Rassurer. Tel est l’enjeu. Pour remonter la pente, il y a des passages obligés en termes de communication : reconnaître la crise et ses responsabilités, tirer des enseignements pour corriger et éviter que la situation ne se reproduise, s’engager à progresser, valoriser ses progrès… Le film en est une étape. Présenté alors que les créanciers et actionnaires ont voté, fin juin, le plan de sauvetage d'Orpea, il divise.
« Je le vois comme un modèle du genre, qui pourrait servir d'étude de cas pour les étudiants en communication. Il coche toutes les cases de la communication de crise responsable », soutient Frédéric Fougerat, président de Tenkan Paris, agence spécialisée en communication de crise. Par exemple, il replace le sujet dans un contexte et rappelle le rôle de la société vis-à-vis des plus faibles, il appelle à l’émotion en citant les « premières lignes », comme pendant le covid, et à la reconnaissance de la crise.
Un avis que ne partage pas Olivier Doussot, dirigeant d’OmniGibus, agence conseil en communication de crise et sensible. « Il y a un problème de positionnement du film qui mélange des objectifs de com corporate, interne et externe. Il veut parler à toutes les cibles mais finalement pour chacune délivre de messages confus », note-t-il, avant d’estimer que la crise est abordée « un peu comme un accident » à travers la « formulation brouillard » « d’événements graves », et d’identifier une contradiction entre les valeurs de la « civilisation » mentionnée dans le film et les faits reprochés à Orpea. Il aurait, selon lui, fallu y revenir autrement.

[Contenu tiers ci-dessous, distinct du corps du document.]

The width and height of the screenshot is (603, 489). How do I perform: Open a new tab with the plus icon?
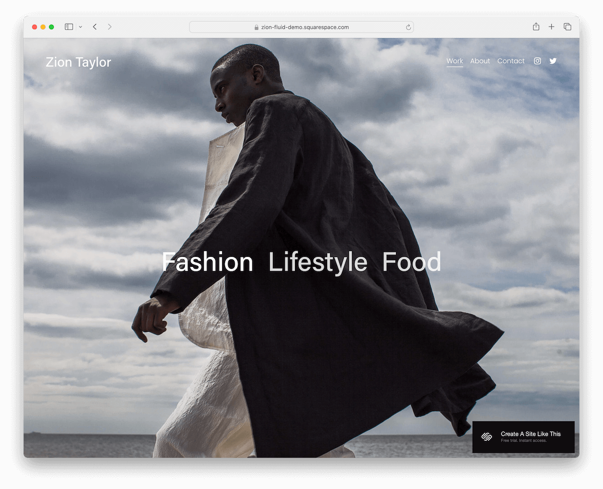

Autre réserve : le film ne dit rien de la façon dont le changement va être opéré. Une bonne pratique aurait été de « travailler des piliers ou objectifs et non des valeurs. Des éléments concrets et non des intentions », analyse-t-il. « Les engagements restent généraux », concède Frédéric Fougerat. Ce serait la limite de l’exercice : ne pas trop en dire pour ne pas être pris en défaut ou parce que le projet est en construction, au risque de laisser sur sa faim.